During the fourth quarter of FY10, Petronet LNG reported 10.1% y-o-y decline in revenue to Rs2,385 crore, which was much below our expectation on account of the absence of costly spot volumes. Volumes during the quarter stood at 91.8 trillion British thermal units (tBtu) and were much below our expectation of 123 tBtus. Volumes were higher by 11.3% y-o-y on account of commissioning of additional 2.5 million tonnes per annum (mtpa) of gas supplies from Qatar, but were lower 3.7% sequentially on account of the absence of spot volumes and negligible tolling volumes due to lack of demand for imported gas on account of lack of gas transmission capacity along with ramp up of domestic gas production from Krishna-Godavari D6.
Graphic: Naveen Kumar Saini/Mint
Contractual volumes during the quarter were higher on a sequential basis at 90.8 tBtus, while spot volumes were nil against 19.3 tBtu registered in the third quarter of FY10. Tolling volumes were merely 0.97 tBtu against substantial 10.9 tBtu registered in the third quarter of FY10. On the revenue front, the company reported 10.1% y-o-y decline in revenue to Rs2,385 crore, which was much below our expectation of Rs3,414 crore. Realization during the quarter registered a substantial decline of 18.6% y-o-y on account of rupee appreciation coupled with the absence of spot liquefied natural gas (LNG) imports.
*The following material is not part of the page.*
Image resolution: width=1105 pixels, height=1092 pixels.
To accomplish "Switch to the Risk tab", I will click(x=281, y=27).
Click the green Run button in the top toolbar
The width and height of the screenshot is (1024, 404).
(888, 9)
Net regasification margins during the quarter rose by 5.3% sequentially to Rs26.30 per mmBtu, but was lower than our expectation on account of adjustment of Rs24 crore of forex gain in other income vis-a-vis raw material cost along with increased cost of internal consumption of gas.
Though the company’s fourth quarter performance came in below our expectations, we believe that it will deliver better set of numbers going ahead on account of increased spot LNG imports once GAIL (India) Ltd’s pipeline capacity expansion gets completed in the latter half of FY11. On the tariff front, we do not see significant risks emerging in the near future due to the absence of regulatory interference.
Nonetheless, we do not expect the trend of annual escalation to continue. In fact, we have assumed a freeze on regasification margins from 2011 onwards on account of repricing of LNG following the monthly alignment with JCC Index prices. Thus, there could be upsides to our estimates if the annual hike in the regasification margins continues beyond the current calendar year.
We believe that LNG is likely to be a key source of gas supplies in the medium term on account of strong gas demand in the country. Hence, Petronet LNG is a proxy play on the increasing gap between natural gas supplies and demand in the country. However, there are some concerns over the long-term viability of LNG on account of the expected steep increase in the domestic gas supplies going ahead.
But, given that some of the domestic sources of gas could witness delays due to execution slippages, the concerns could subside. Moreover, we expect the domestic gas demand estimates to be revised upwards on account of increasing pipeline connectivity to various regions. The government is also making efforts to maintain long-term viability of LNG in the overall gas mix of the country.
Petronet has enhanced capacity of its Dahej terminal to 11.5 mtpa.
We maintain an accumulate on the stock, with a 12-month discounted cash flow-based target price of Rs87.